Thursday, October 1, 2015

What Makes Me Different?

My parents have been doing there best to give me a strong kick in the butt to help me be happier. I think all it is doing is making us both sore and annoyed at each other to be honest but I do appreciate the effort at the same time. And since it seems to be the continual center of any kind of discussion, I feel like I have no choice but to think about it since it is being placed at the forefront of my mind: What makes me happy? And more specifically, what can I do myself to be happier?

I hate this conversation so as a starter, stop talking about it.

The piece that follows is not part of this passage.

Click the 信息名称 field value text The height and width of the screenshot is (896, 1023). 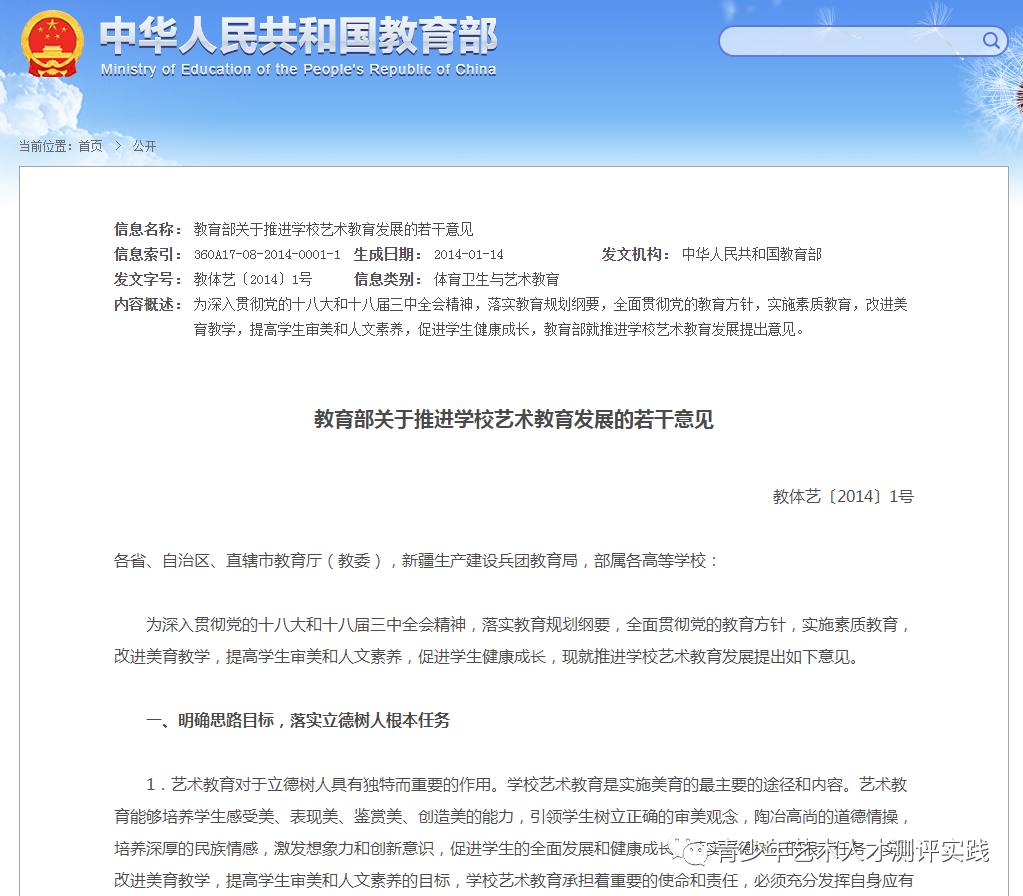pos(334,229)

Most of the things that come to mind aren't even things that truly make ME happier. They are things that would make OTHERS happier. Over the last few weeks/months, I have had a few health scares so I know I need to work on my diabetes. If you aren't diabetic but have the potential to become so, change your lifestyle and eating habits now. Diabetes can be summed up in the first syllable... Die. It is terrible. So get your act together and avoid it all costs, all you Type 2's out there! So I know I need to work on that. I have been testing a lot more but I need to set some appointments with doctors (LOATHE) so I can get my prescriptions in.

The next thing I need to do is start going to the gym. I have never in my entire life have held a gym membership. I never wanted one. I avoid them. I don't feel that I need it. I know I am not as fit as I used to be. I know that I am clearly not as active as I want to be. I even set up my desk at work to be a standing desk to avoid sitting all day long when I am on the phones. The question is how have I avoided it for so long? Even with going to 7 years of college, I looked to be active wherever I lived. I had friends that I could play pick up soccer matches, ultimate frisbee, bubble soccer, volleyball, rock climbing, etc. If I needed to think or get away from people I would go for a run.

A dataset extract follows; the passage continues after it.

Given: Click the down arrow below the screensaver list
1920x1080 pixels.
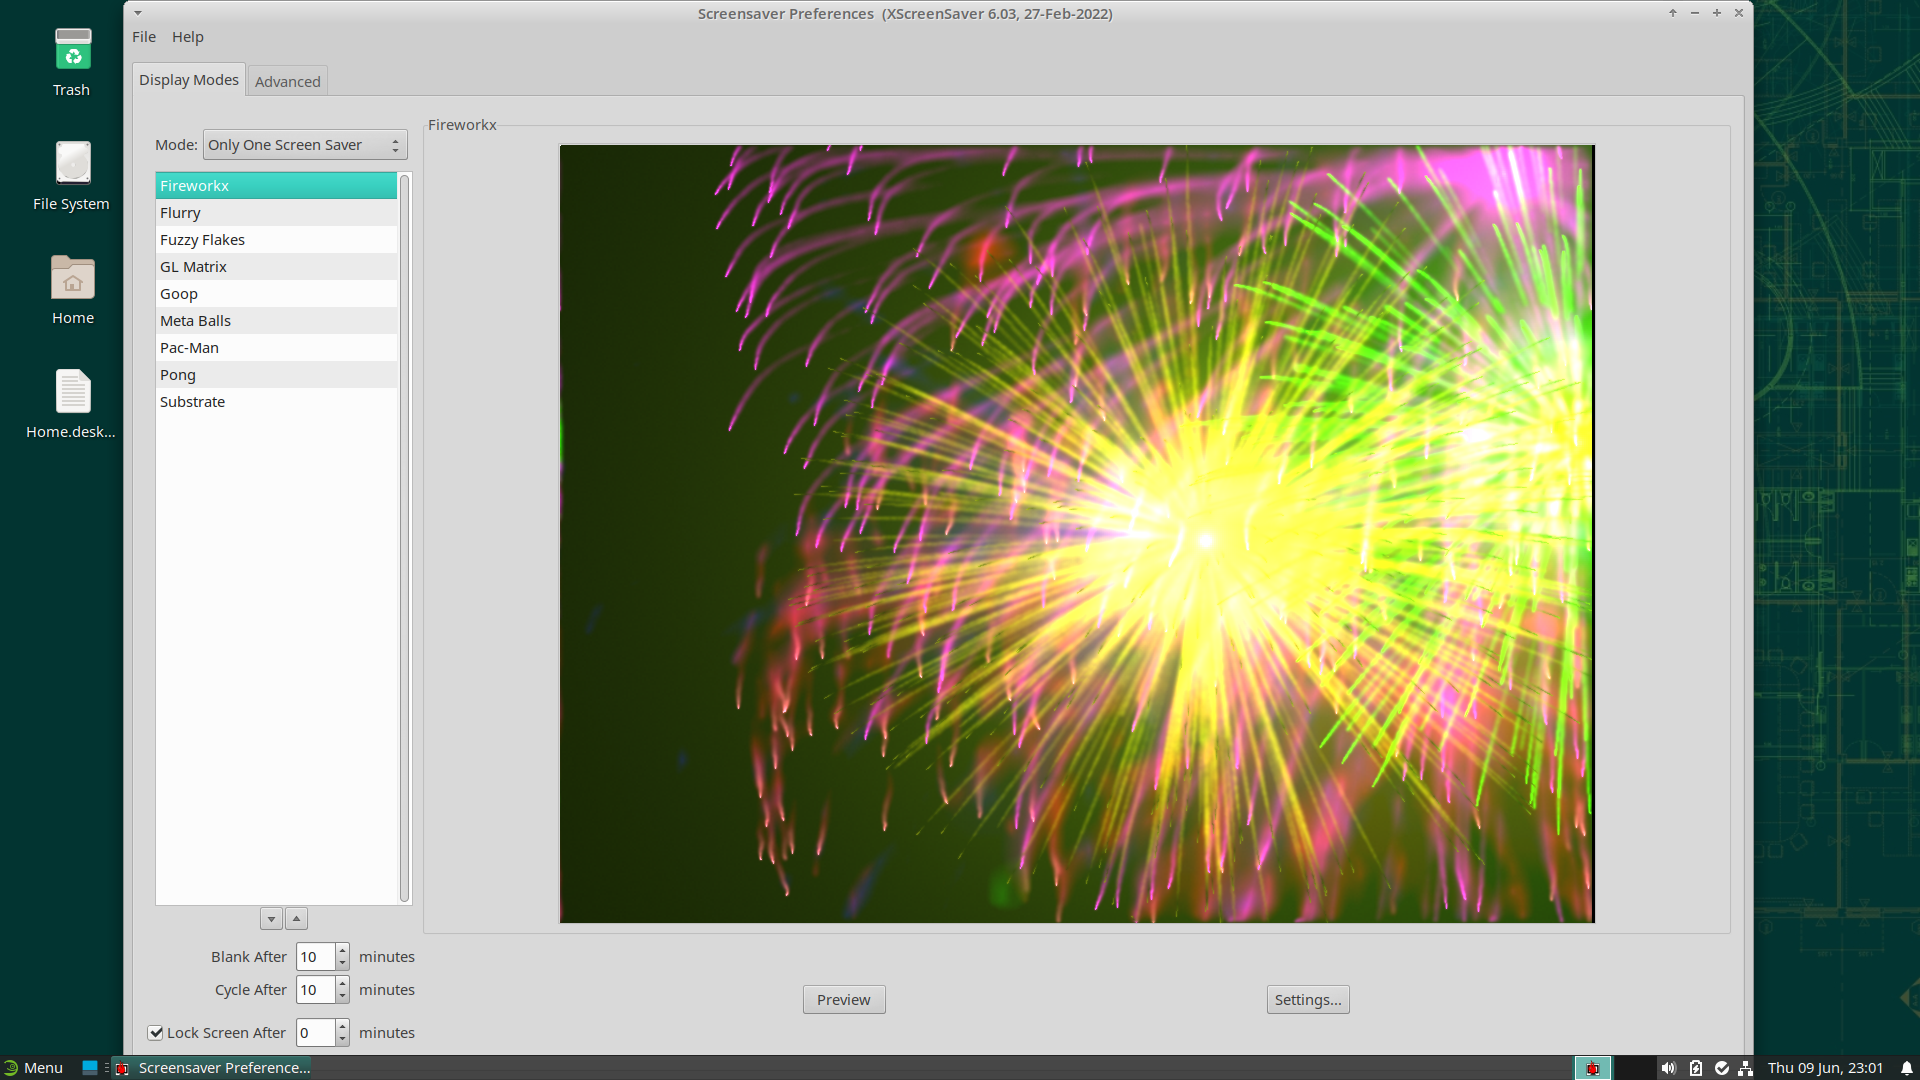Looking at the screenshot, I should (271, 919).
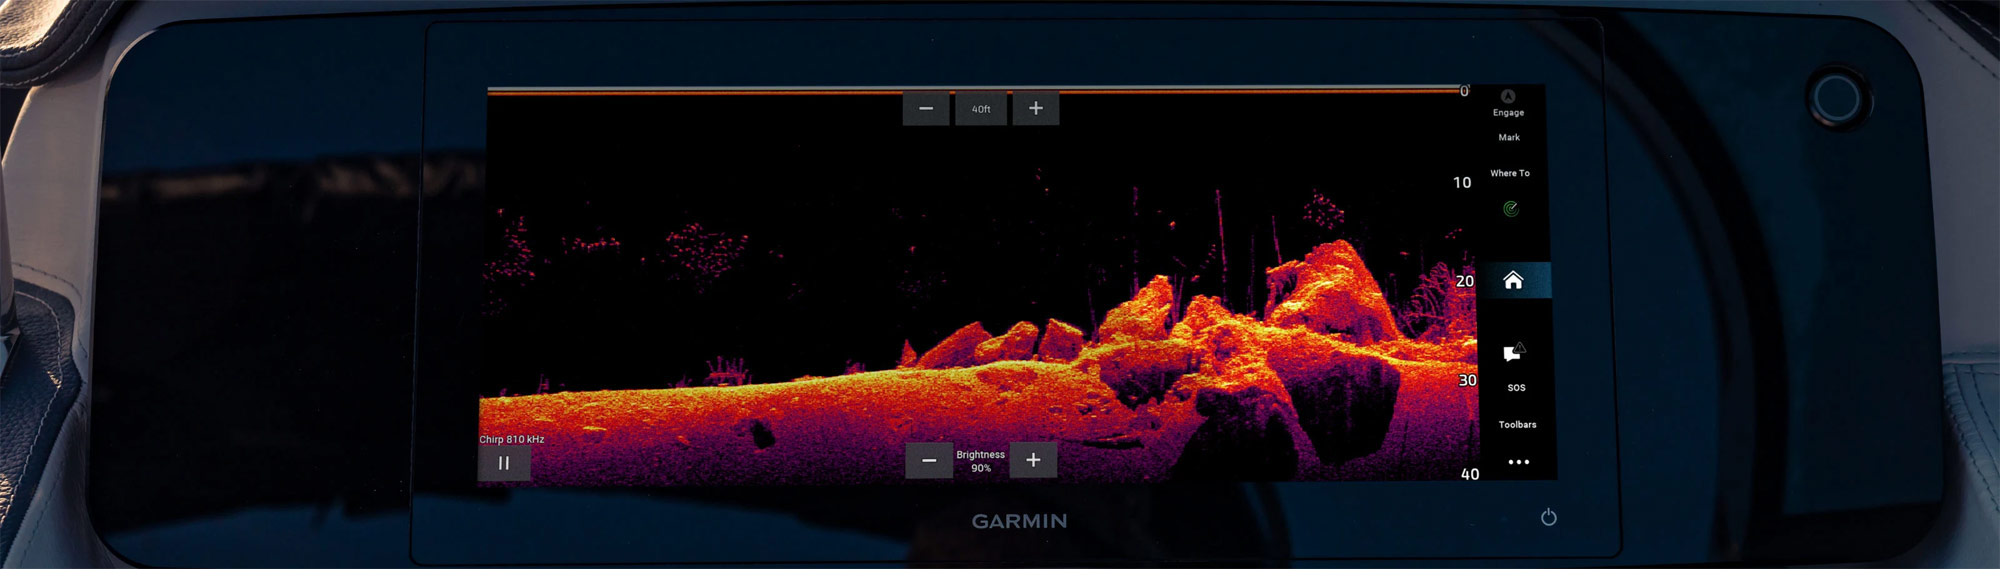Open the three-dot more menu

point(1518,462)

I don't have those types of friendships right now. I was hired after the work leagues had finished their sign ups for the year. So any exercise I have to do now, I have to do independently and I have to organize and do by myself. It is not something I am super excited about or look forward to because partially, I don't want to go to the gym and it is a reminder that all of my friends I used to do that stuff with no longer live anywhere near me. Still, at my heart I am an active person even though lately I haven't had the desire to do much.

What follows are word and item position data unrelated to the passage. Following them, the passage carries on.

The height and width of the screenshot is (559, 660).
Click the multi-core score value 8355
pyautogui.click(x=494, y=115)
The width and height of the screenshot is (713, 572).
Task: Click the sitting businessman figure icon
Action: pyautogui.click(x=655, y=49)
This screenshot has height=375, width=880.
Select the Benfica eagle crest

The next thing I have on my "To-Do List" is reading and writing a novel. I have so much more time after work when I can read for my own enjoyment. I also can start working on my novel that I have outlined and think about in my spare time. It will be a good exercise to legitimately start putting pen to paper so to speak and start moving forward on the process. This is one of the things I actually want to do for me however, you need to feel inspired to really have exceptional writing. Writing for the sake of writing does not always produce anything of value but at least it helps the project progress.

Things that also make me happy include:

  • Kayaking
  • Snowshoeing
  • Going to the movies
  • Going for walks
  • Traveling
  • Golfing
  • Geocaching
  • Going out to dinner
  • Visiting friends
  • Rock Climbing
  • Racquetball
  • Games
  • Soccer Matches
  • Ultimate Frisbee
  • Hanging out with friends
  • Dating
"I didn't lose you, you lost me. You'll search for me inside of everyone you're with and I won't be found."

Typically in a breakup you will go into some sort of routine. I grow a beard for a while and my hair grows out. I watch old TV shows that make me laugh. Eventually I find myself again but this time I need to work on improving myself. I don't want to simply go back to who I was. I want to learn from this. I want to be better. Unfortunately like anything else in life, it won't be easy but it will be worth it. I have to be ready for the long haul again.